- _DESCRIÇÃO DO PROBLEMA_
Segundo o bloco de texto, em que mês e ano o réu manifestou a vontade de não mais permanecer associado?

- _BLOCO DE TEXTO_
++++++++++

“LOTEAMENTO. ASSOCIAÇÃO DE MORADORES. MORADOR QUE NÃO QUER PERMANECER ASSOCIADO. DIREITO SUBJETIVO RECONHECIDO. DIREITO FUNDAMENTAL PREVISTO NA CF/1988. OBRIGATORIEDADE, CONTUDO, DE PERMANECER OBRIGADO A ENCARGOS COBRADOS PELA ASSOCIAÇÃO QUANDO DIZEM RESPEITO A SERVIÇOS IMPLEMENTADOS EM FAVOR DE TODOS OS MORADORES DO LOTEAMENTO

Recurso de Apelação 1001556-15.2019

DECLARAÇÃO DE VOTO – EM JULGAMENTO ESTENDIDO

Circunscrevo-me a analisar a questão jurídica sobre a qual se formou a divergência, dado que, quanto às demais questões tratadas no processo e no recurso de apelação, acompanho o voto do ilustre Desembargador Relator.

A divergência radica quanto à possibilidade jurídico-legal de, em nosso ordenamento jurídico em vigor, não se permanecer associado quando se trata de associação criada por moradores em loteamento urbano ou rural. Para o ilustre Desembargador Relator, conforme exposto e fundamentado em seu r. Voto, esteado na tese jurídica consubstanciada pelo egrégio Supremo Tribunal Federal no tema 492, há que se reconhecer o direito subjetivo de matriz constitucional em não se querer permanecer associado a esse tipo de associação, de maneira que como o réu manifestara, em junho de 2017, a vontade de não mais permanecer associado, não poderia ser obrigado a pagar os encargos cobrados pela associação.

++++++++++

- _INFORMAÇÕES FORNECIDAS_
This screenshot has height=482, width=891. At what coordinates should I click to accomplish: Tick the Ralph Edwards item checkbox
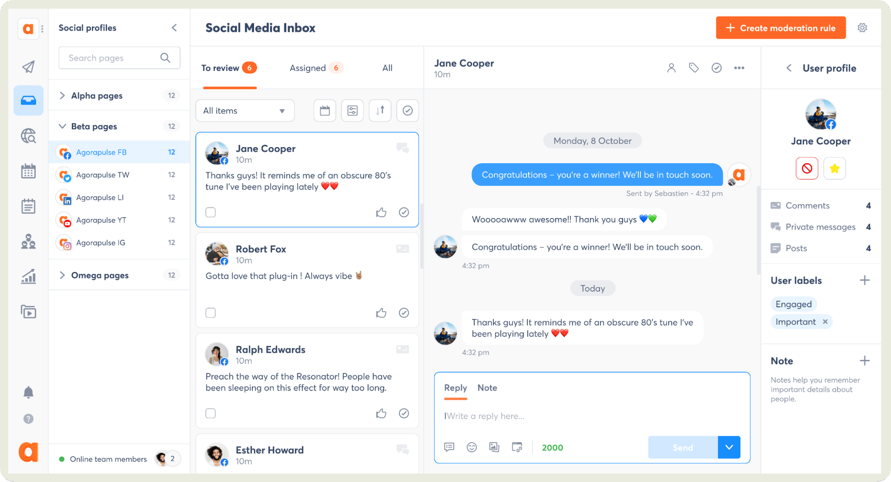point(210,413)
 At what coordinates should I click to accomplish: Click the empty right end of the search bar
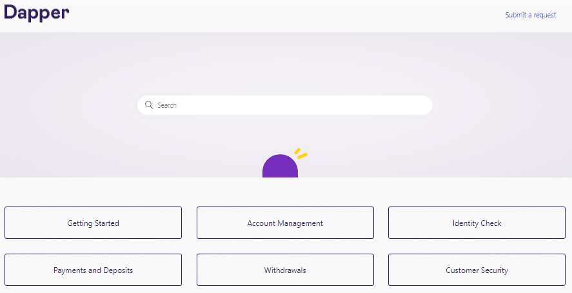tap(413, 105)
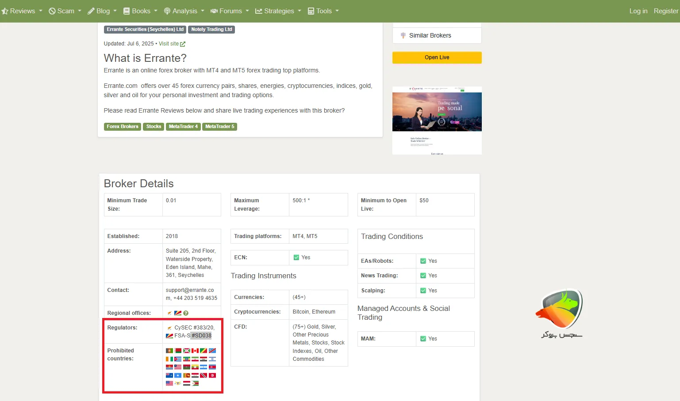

++++++++++

- _RESPOSTA COMPLETA_
Em junho de 2017.